_WORK INSTRUCTIONS_
The line that contains "Viewport: 1406px width, 840px height." marks the start. Please set it down, with every later line of the data, exactly and without pictures.
--- --- ---
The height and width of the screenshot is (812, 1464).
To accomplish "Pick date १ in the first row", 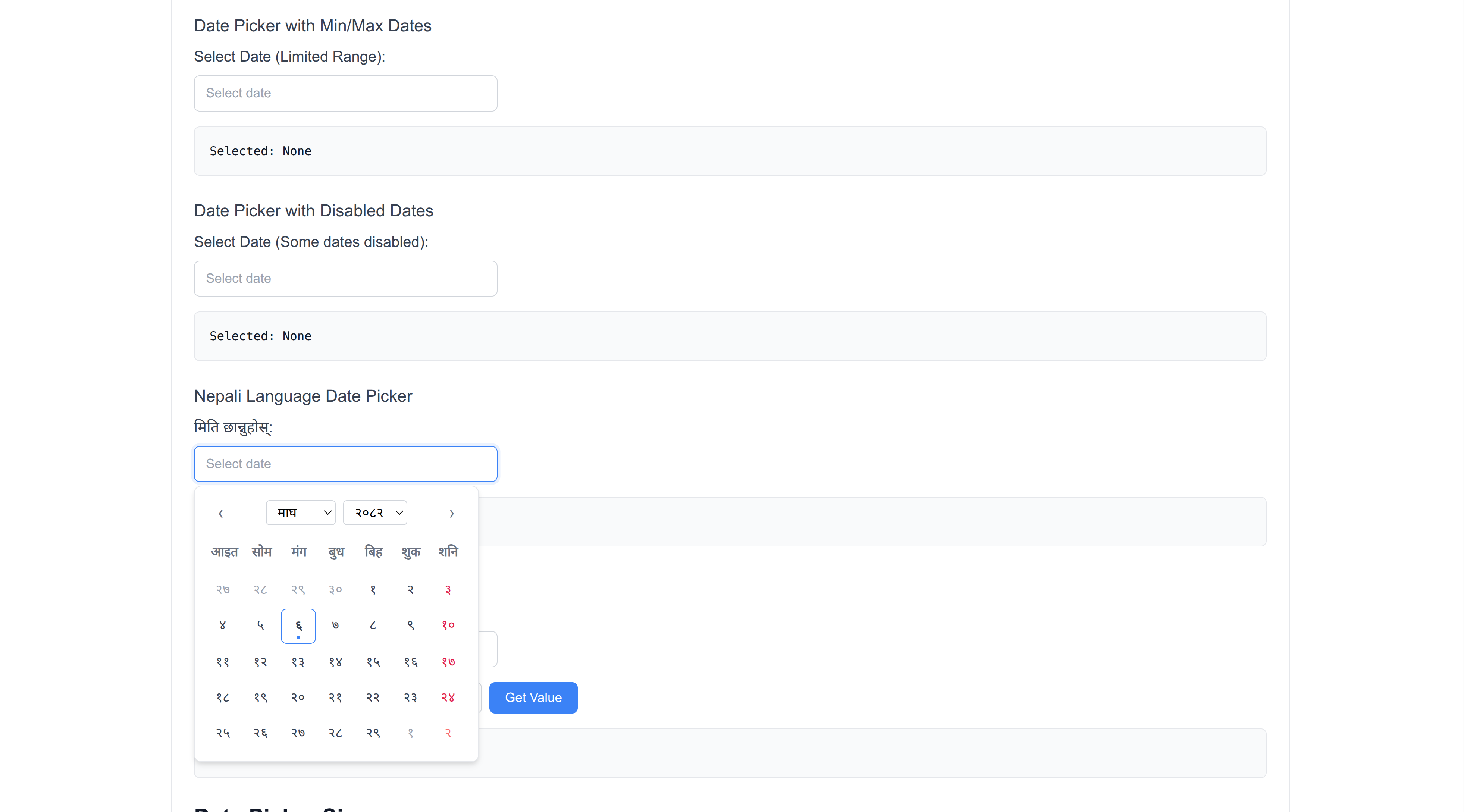I will [373, 590].
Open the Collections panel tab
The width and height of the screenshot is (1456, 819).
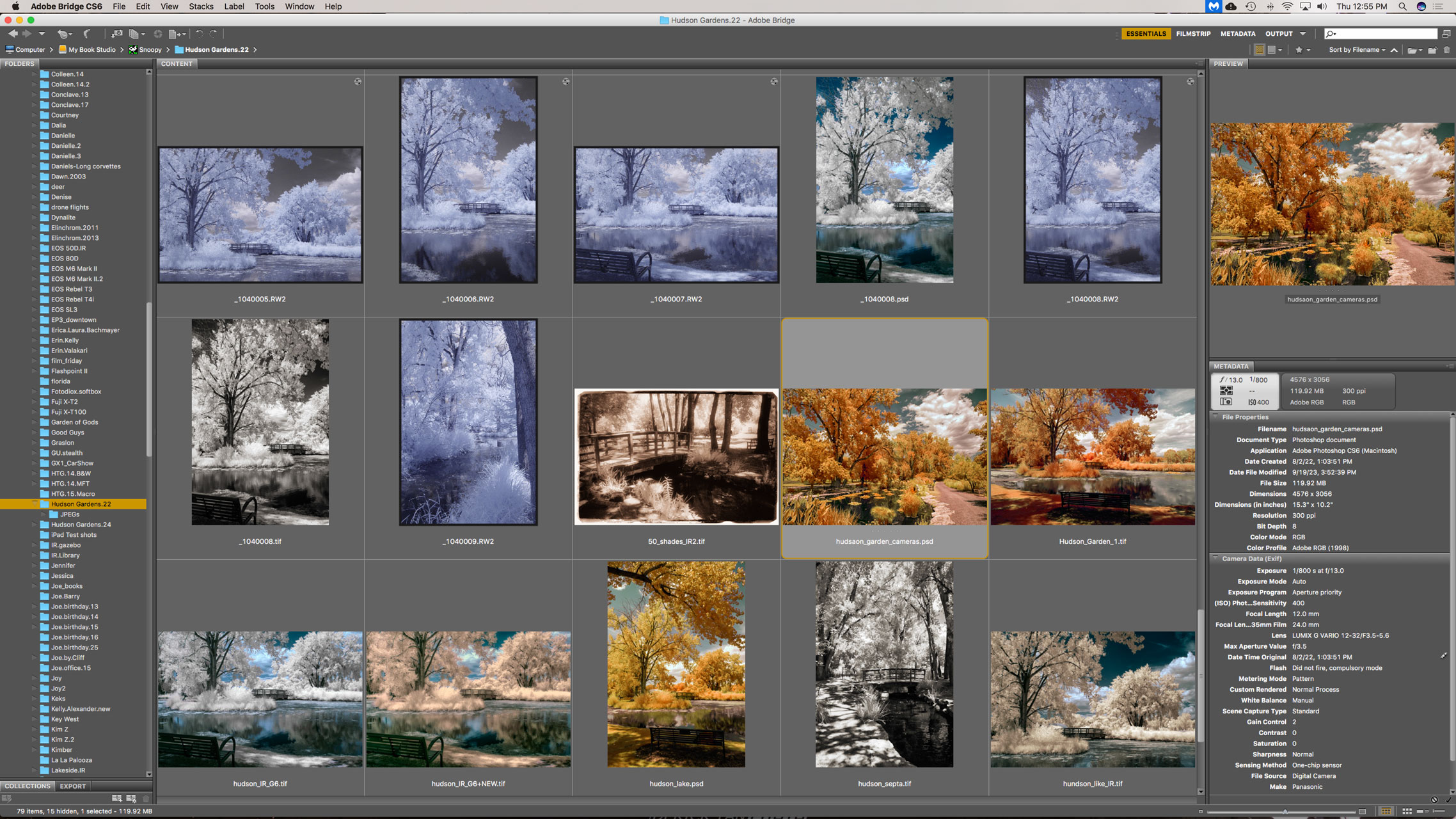tap(28, 786)
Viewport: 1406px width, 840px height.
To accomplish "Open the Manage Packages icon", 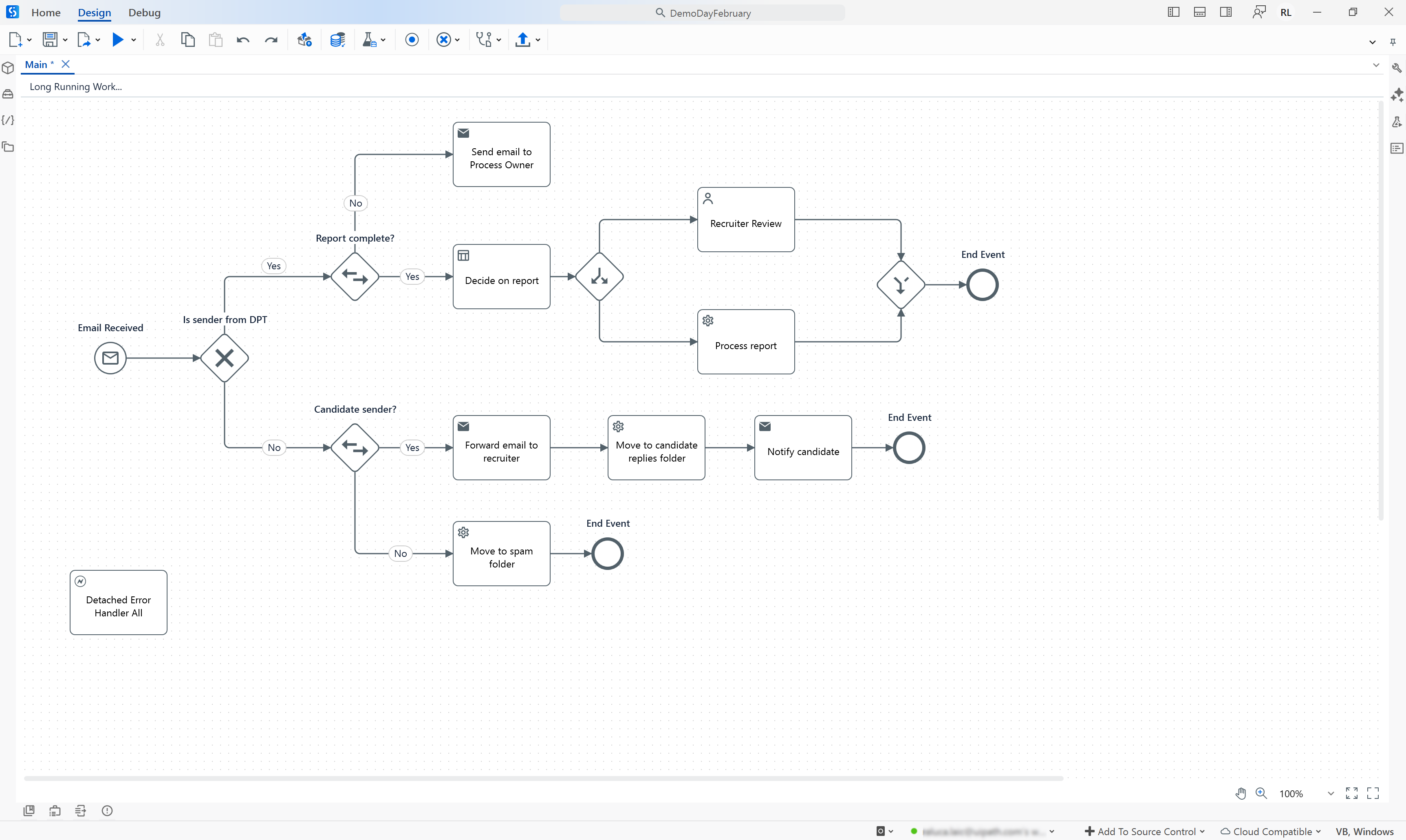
--- --- ---
_RESULT OF THIS TASK_
Viewport: 1406px width, 840px height.
To accomplish "Open the Manage Packages icon", 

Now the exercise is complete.